ABOUT THIS TASK: Please restate every line below exactly, without any pictures.

EXERCISE MATERIAL:
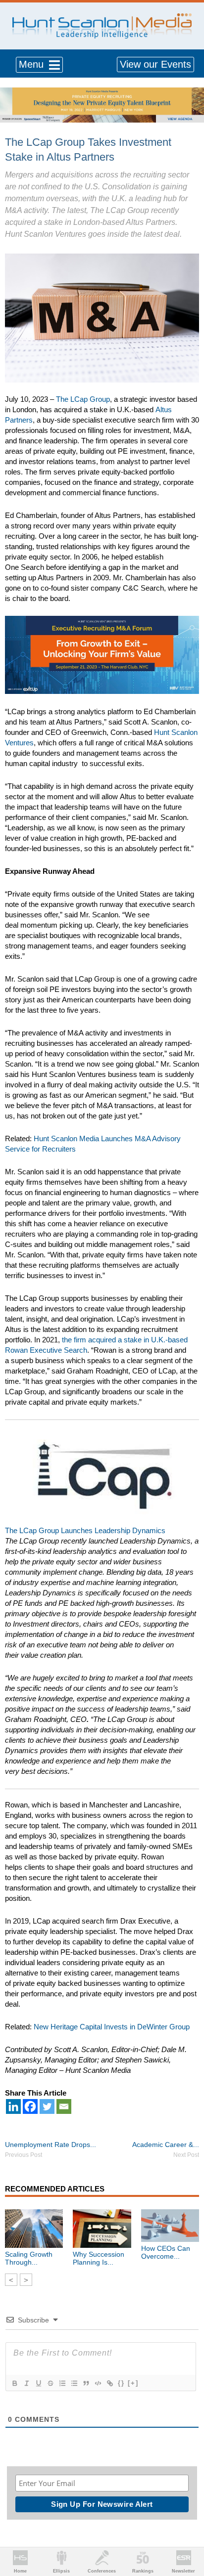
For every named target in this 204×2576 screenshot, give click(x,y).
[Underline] (38, 2383)
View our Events (155, 64)
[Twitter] (47, 2106)
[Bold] (14, 2383)
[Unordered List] (74, 2383)
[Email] (63, 2106)
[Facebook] (30, 2106)
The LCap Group (83, 399)
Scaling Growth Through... (28, 2258)
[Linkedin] (13, 2106)
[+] (133, 2383)
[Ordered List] (62, 2383)
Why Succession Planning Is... (98, 2258)
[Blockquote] (86, 2383)
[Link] (109, 2383)
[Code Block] (97, 2383)
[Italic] (26, 2383)
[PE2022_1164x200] (102, 92)
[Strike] (50, 2383)
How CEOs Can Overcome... (165, 2252)
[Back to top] (187, 2532)
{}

ANSWER TO THIS PROBLEM:
For every named target in this 204×2576 screenshot, give click(x,y).
[Underline] (38, 2383)
View our Events (155, 64)
[Twitter] (47, 2106)
[Bold] (14, 2383)
[Unordered List] (74, 2383)
[Email] (63, 2106)
[Facebook] (30, 2106)
The LCap Group (83, 399)
Scaling Growth Through... (28, 2258)
[Linkedin] (13, 2106)
[+] (133, 2383)
[Ordered List] (62, 2383)
Why Succession Planning Is... (98, 2258)
[Blockquote] (86, 2383)
[Link] (109, 2383)
[Code Block] (97, 2383)
[Italic] (26, 2383)
[PE2022_1164x200] (102, 92)
[Strike] (50, 2383)
How CEOs Can Overcome... (165, 2252)
[Back to top] (187, 2532)
{}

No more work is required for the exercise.